• Source text:
begin

Step 1: Understanding the Concept:
Sunlight consists of parallel rays from infinity. When a convex lens focuses parallel rays, they converge exactly at the principal focus.
Since the burning is fastest when focused perfectly, the distance between the lens and the paper is the focal length \(f\).
We can use the Lens Maker's Formula to relate the focal length, radii of curvature, and the refractive index.
Step 2: Key Formula or Approach:
Lens Maker's Formula: \(\frac{1}{f} = (\mu - 1)\left(\frac{1}{R_1} - \frac{1}{R_2}\right)\).
For an equiconvex lens (implied when only one radius is given), \(R_1 = R\) and \(R_2 = -R\).
Step 3: Detailed Explanation:
From the problem description, the focal length is \(f = 30 \text{ cm}\).
The radius of curvature is given as \(R = 60 \text{ cm}\). So \(R_1 = 60 \text{ cm}\) and \(R_2 = -60 \text{ cm}\).

end

• Exercise material:
begin

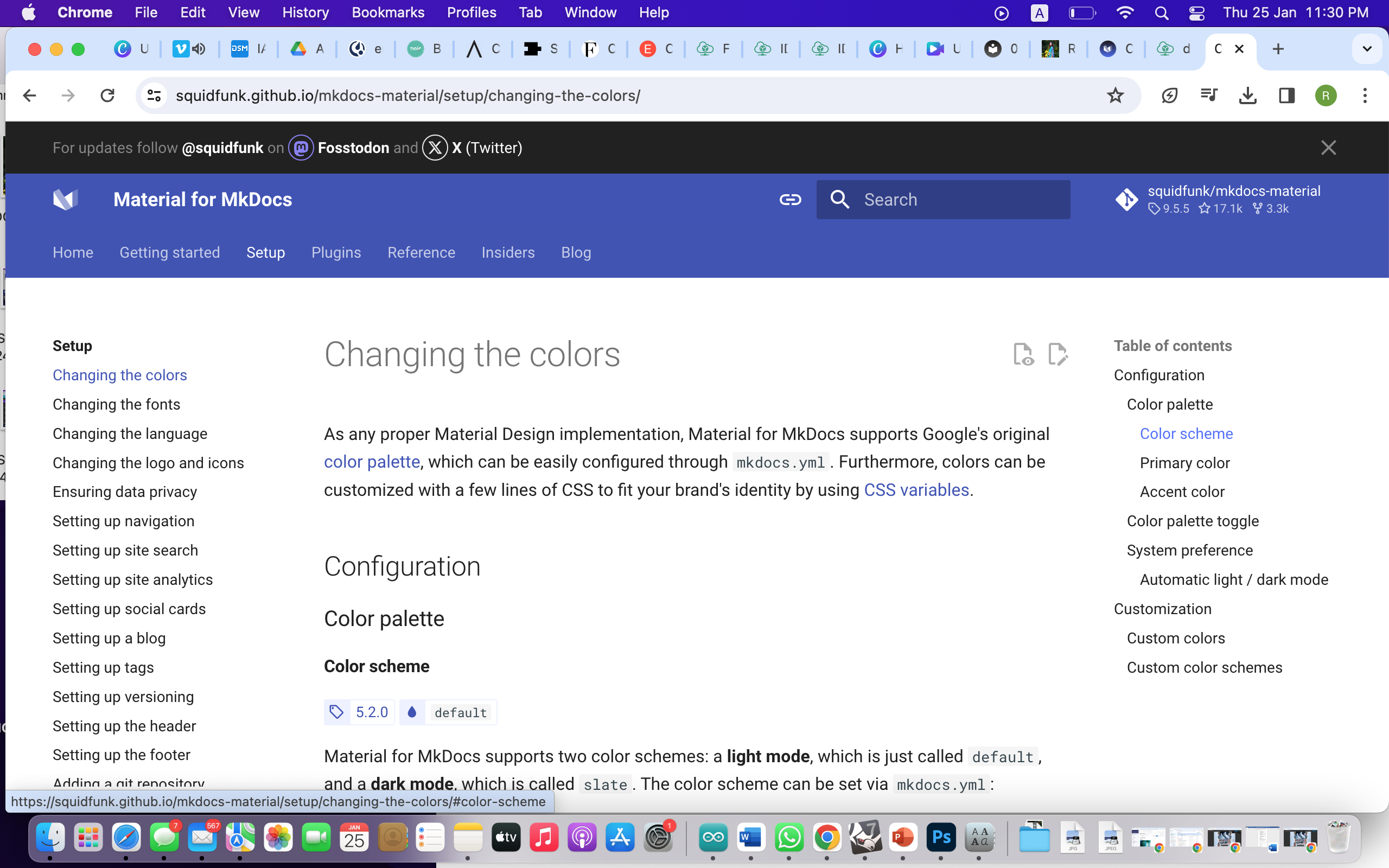Image resolution: width=1389 pixels, height=868 pixels.
Task: Expand the Customization section in TOC
Action: pyautogui.click(x=1163, y=608)
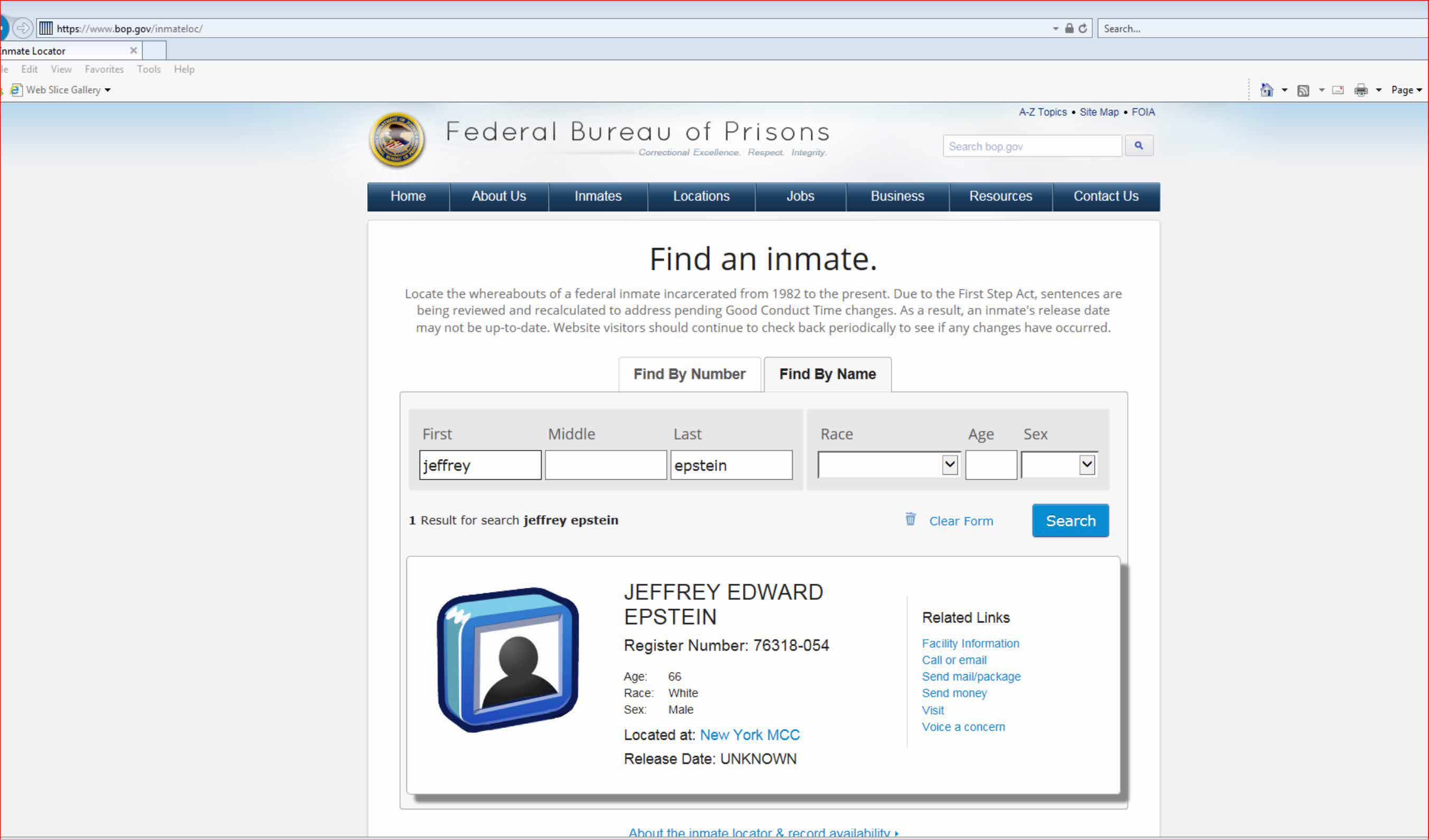Click the trash icon beside Clear Form
1429x840 pixels.
[x=910, y=519]
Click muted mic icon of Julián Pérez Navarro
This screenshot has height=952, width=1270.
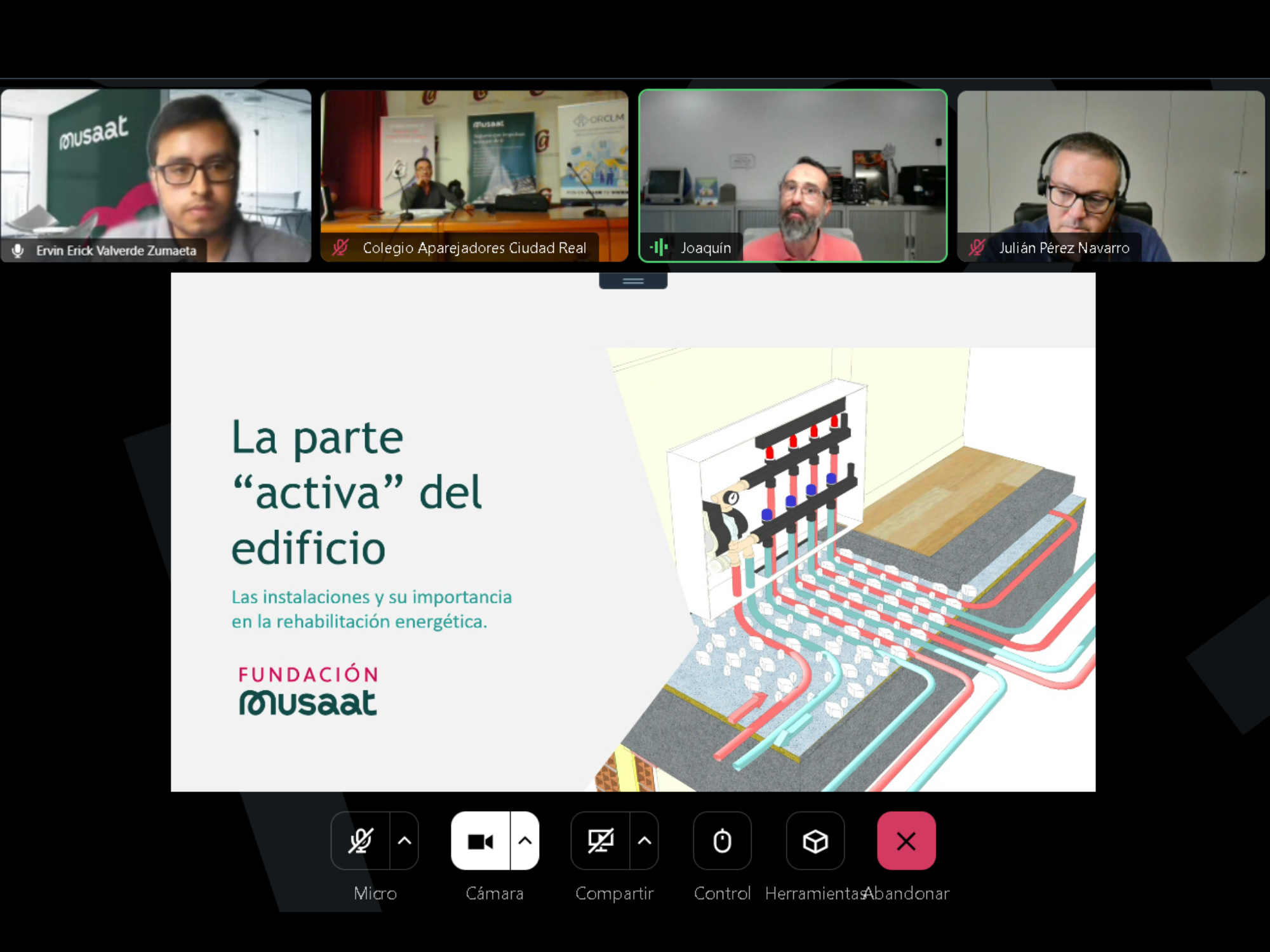pyautogui.click(x=977, y=248)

end

• Set tasks:
a - Quote every line of the records above verbatim, omitting the pictures.
b - Continue the lens solution from the point where it stops.

• Results for each task:
a -
Image resolution: width=1389 pixels, height=868 pixels.
Task: Expand the Customization section in TOC
Action: pyautogui.click(x=1163, y=608)
Click the trash icon beside Clear Form
1429x840 pixels.
[x=910, y=519]
Click muted mic icon of Julián Pérez Navarro
This screenshot has height=952, width=1270.
pyautogui.click(x=977, y=248)

b -
Apply the Lens Maker's Formula:
\[ \frac{1}{30} = (\mu - 1) \left(\frac{1}{60} - \frac{1}{-60}\right) \]
\[ \frac{1}{30} = (\mu - 1) \left(\frac{1}{60} + \frac{1}{60}\right) \]
\[ \frac{1}{30} = (\mu - 1) \left(\frac{2}{60}\right) \]
\[ \frac{1}{30} = \frac{\mu - 1}{30} \]
Multiply both sides by 30:
\[ 1 = \mu - 1 \implies \mu = 2 \]
The problem states the refractive index is \(\frac{\alpha}{10}\).
Equating the values:
\[ \frac{\alpha}{10} = 2 \implies \alpha = 20 \]
Step 4: Final Answer:
The value of \(\alpha\) is \(20\).